Il va s’en dire que ce n’est pas exactement mon cas, je ne suis pas exemplaire sur le sujet car je ne me suis pas rendue dans les magasins bio pour révolutionner ma façon de consommer. Si je fréquente ce genre d’endroits, c’est dans un souci de cohérence personnelle, parce que mon mode de vie et mes moyens me le permettent et que je peux faire le choix de dire « Je ne fais pas confiance au bio de Michel Edouard Leclerc et ça me met mal à l’aise de participer à cette escroquerie dans ses supermarchés, je n’y achèterai rien d’estampillé équitable ».

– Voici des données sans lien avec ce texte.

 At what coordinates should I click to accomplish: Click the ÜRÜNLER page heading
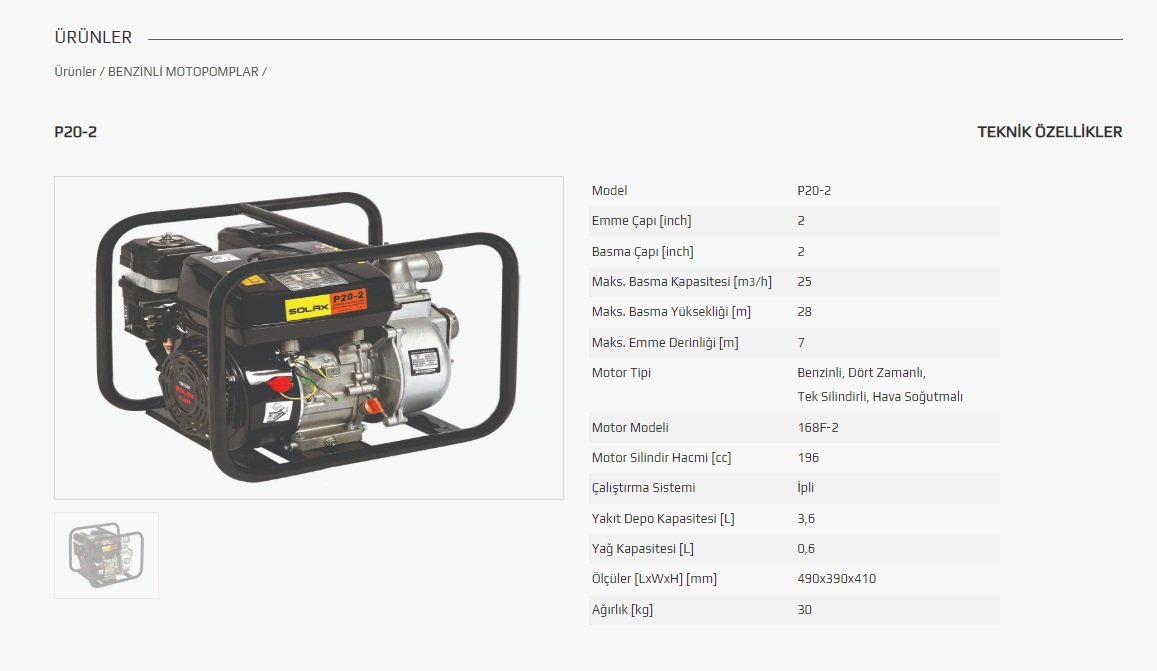coord(93,38)
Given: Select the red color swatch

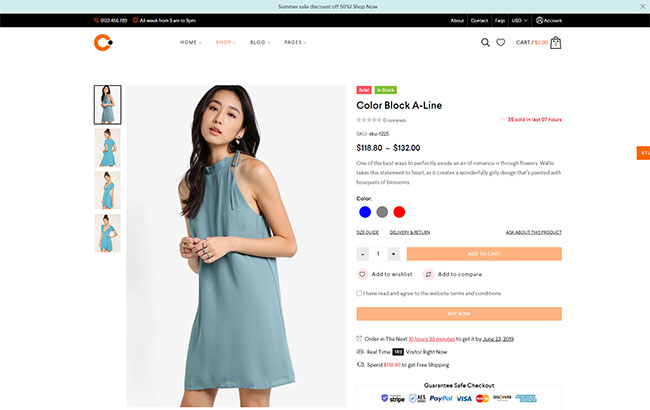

Mais ce qui me plaît plus que tout, dans les Biocoops, c’est la diversité des produits proposés et la possibilité de découvertes quasi-infinies à chaque virée. Ce sont les céréales millénaires que je n’ai pourtant jamais consommées de ma vie, les légumes racines moches que j’ai pourtant envie de goûter, ce sont les alternatives aux produits du quotidien qu’on utilise par réflexe plus que par besoin ou par envie (Nutella, Coca, beurre, viandes, pâté végétal…).
Je fréquente donc une Biocoop et je ne suis pas végétarienne. J’ai abandonné mon imper et mon chapeau melon pour me rendre dans ce supermarché alternatif, je n’ai pas laissé pousser ma moustache en hommage à José Bové. Maintenant c’est parfois moi qui conseille des gâteaux aux petites vieilles que je croise dans les rayons. Je remplis mon cabas en ayant l’impression de faire le bien autour de moi, et lorsque je lis le nom du producteur de viande à qui j’achète un steak je me sens plus responsable que si j’achetais un produit Charal.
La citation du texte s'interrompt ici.